While rejuvenation research aims at a world in which no-one ever suffers coronary artery disease or a heart attack, the causes of those conditions prevented and controlled, we still live in a world in which these conditions are accepted as inevitable, and the near term focus of regenerative medicine is structural repair for the survivors after the fact. This is a poor second best, but the research community continues to develop ever better potential means of repair. In this case, in which researchers provoke greater construction of secondary arteries that can support the primary blood vessels of the heart, capable of supplying blood when the primary is damaged, one may ask whether it can also be a means of reducing the impact of structural damage if applied well in advance. Sadly, preventative medicine of this sort is a hard sell in the present regulatory environment. Applying enhancement therapies to older people still considered "healthy" is just not as acceptable a goal as it should be.
Researchers observed that patients with blockages in major arteries feeding the heart often have confoundingly different outcomes. "Some patients have a blockage in one coronary artery and die; other patients have multiple blockages in multiple areas but can run marathons." The difference may be that this second group of patients has collateral arteries, tiny arteries that bypass blockages in hearts' major arteries and feed areas of the heart starved of oxygen. "They are like the side streets that let you get around a traffic jam on the freeway." Such collateral arteries could help people with atherosclerosis or people recovering from a heart attack, except that collateral arteries are only seen in a minority of patients.
Researchers have now discovered how these collateral arteries are formed and a signaling molecule that promotes their growth in adult mice, offering hope that collateral arteries may be coaxed to grow in human patients. The researchers began by looking at newborn mice. They documented that young mouse healing was due in part to the growth of new collateral arteries into the injured area. Through advanced imaging that let them look at the intact newborn hearts at the cellular level, the researchers showed that this happened because arterial endothelial cells exited the artery, migrated along existing capillaries that extended into injured heart tissue and reassembled to form collateral arteries.

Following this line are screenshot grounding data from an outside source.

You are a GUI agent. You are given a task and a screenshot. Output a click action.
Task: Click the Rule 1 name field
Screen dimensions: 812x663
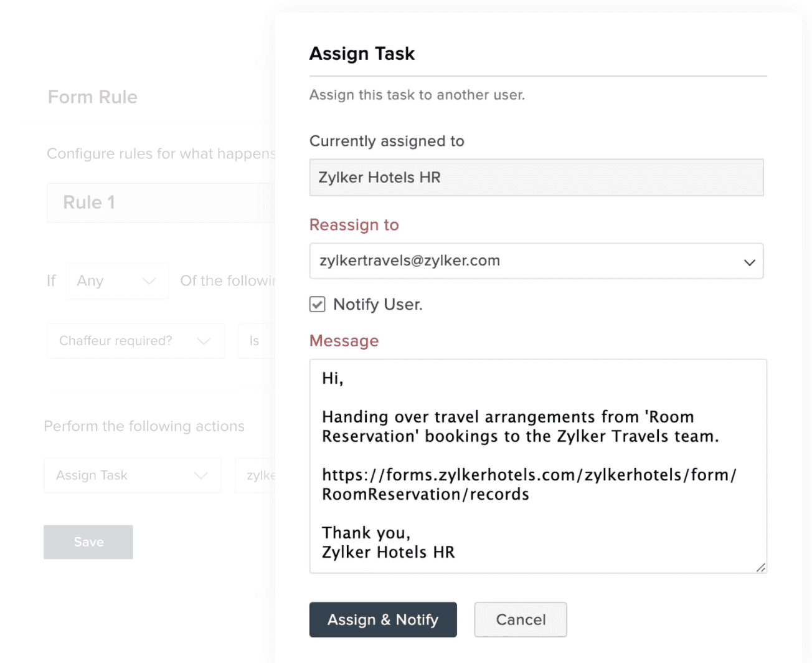coord(159,203)
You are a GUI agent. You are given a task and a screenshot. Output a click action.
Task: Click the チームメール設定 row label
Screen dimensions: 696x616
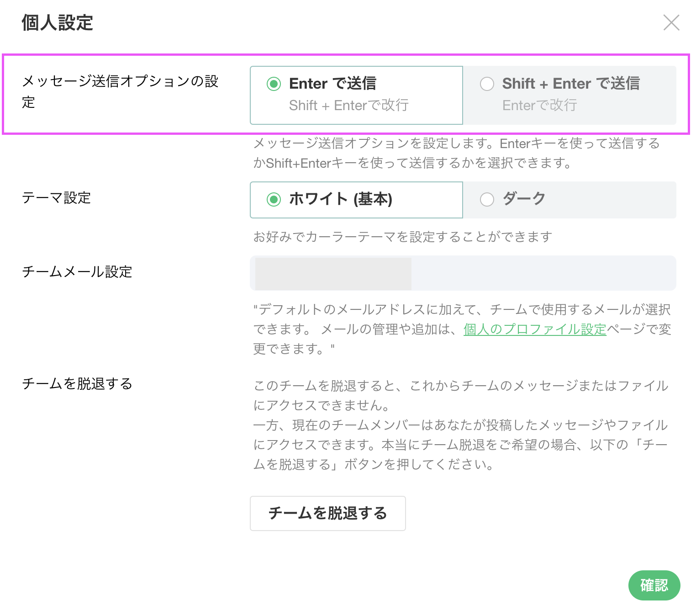pos(77,272)
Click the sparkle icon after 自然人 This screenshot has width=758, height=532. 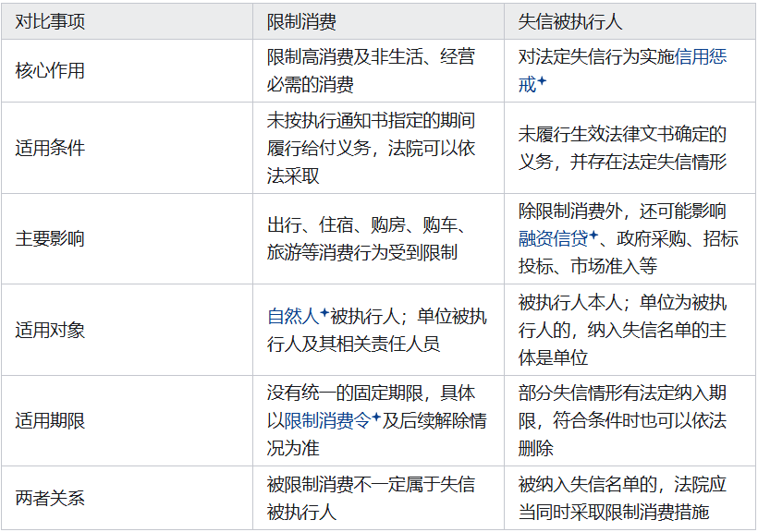(x=324, y=313)

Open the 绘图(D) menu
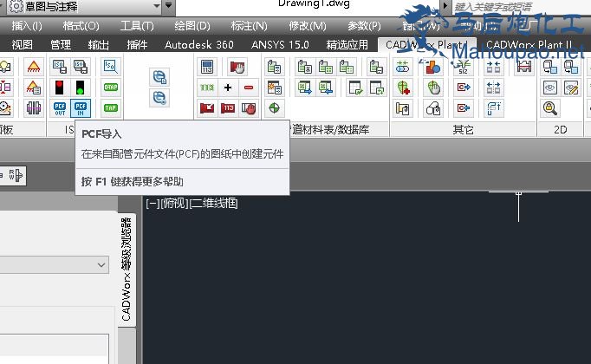coord(192,26)
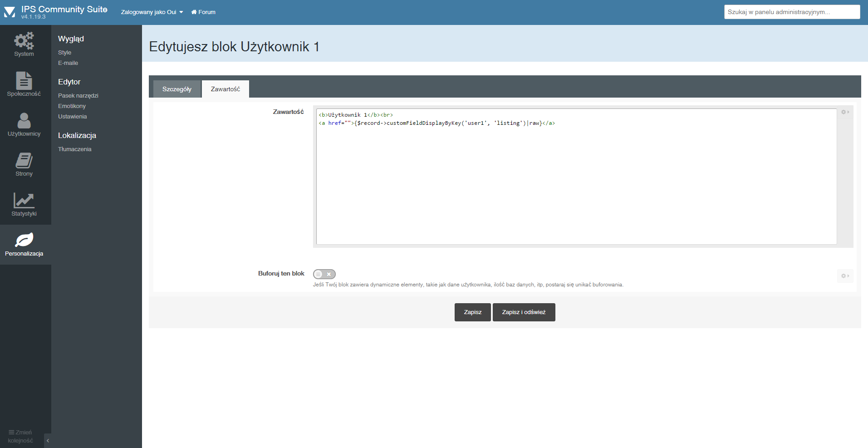Open gear options beside Buforuj ten blok
Viewport: 868px width, 448px height.
[845, 276]

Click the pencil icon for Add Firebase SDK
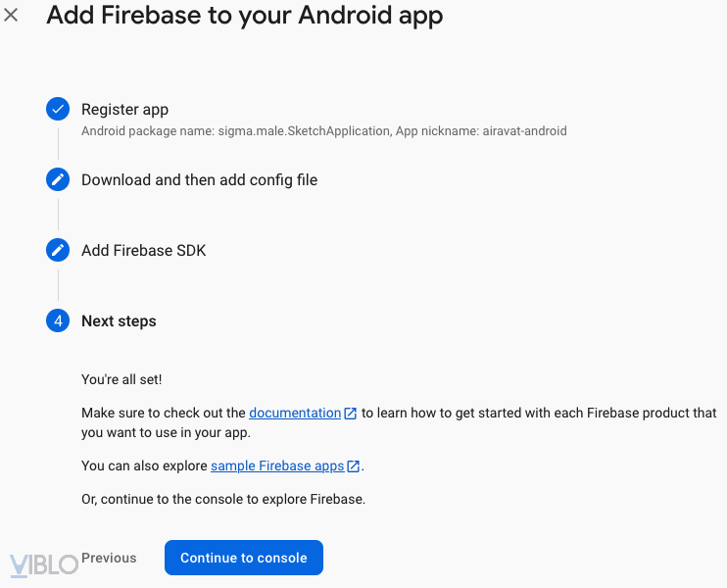click(x=58, y=250)
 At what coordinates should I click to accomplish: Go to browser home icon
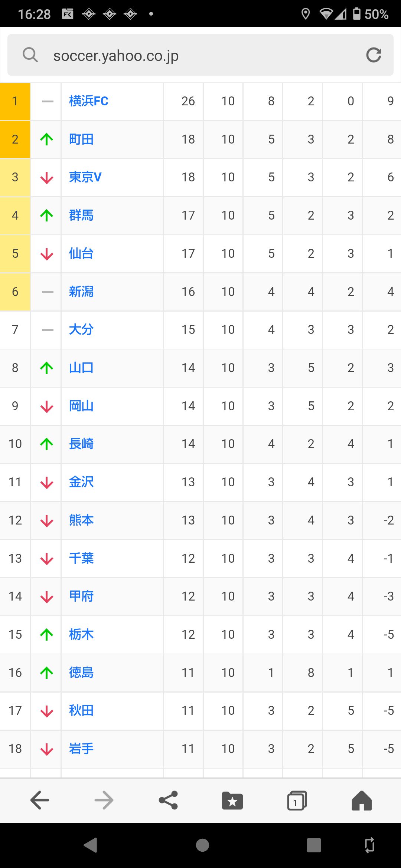tap(361, 800)
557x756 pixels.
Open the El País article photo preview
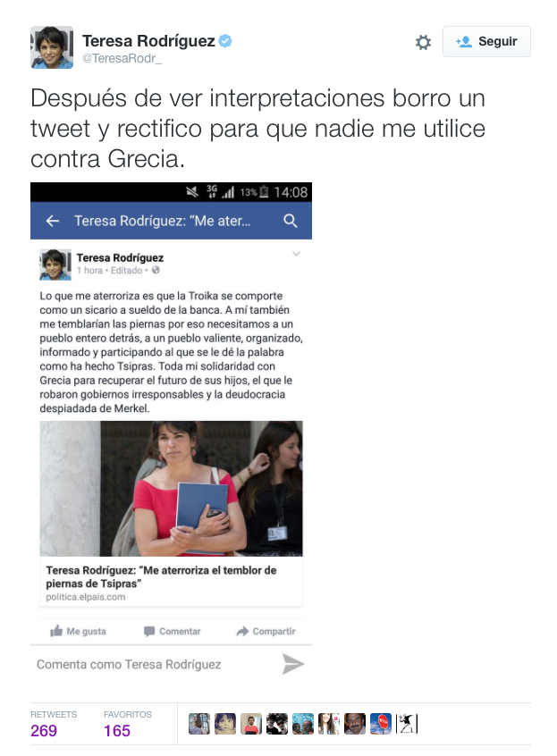coord(171,489)
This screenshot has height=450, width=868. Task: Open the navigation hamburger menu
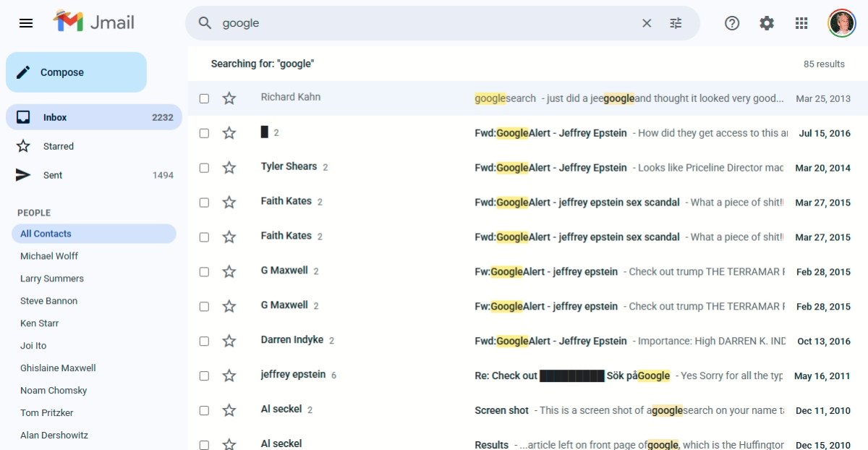pos(26,22)
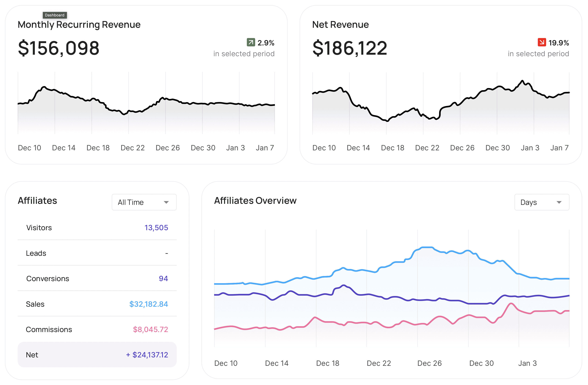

The molecule CXCL12 is an important signal during embryonic development of arterial cells, and has been shown to improve cardiac recovery and function after heart attacks. The scientists wondered if this molecule had a beneficial effect by promoting collateral artery growth in injured heart tissue. They found that CXCL12 was mostly restricted to arterial endothelial cells in uninjured neonatal mouse hearts. In newborn mice with heart injuries, it shows up in the capillaries of the injured area. The researchers found evidence that low oxygen levels in the injured area turned on genes that create CXCL12, signaling the areas to which arterial endothelial cells should migrate.
Next they investigated whether CXCL12 could help adult heart tissue grow collateral arteries. After inducing heart attacks in adult mice, they injected CXCL12 into the injured areas. Sure enough, 15 days after the injuries, there were numerous new collateral arteries formed by the detaching and migrating artery cells. Almost none were present in control mice.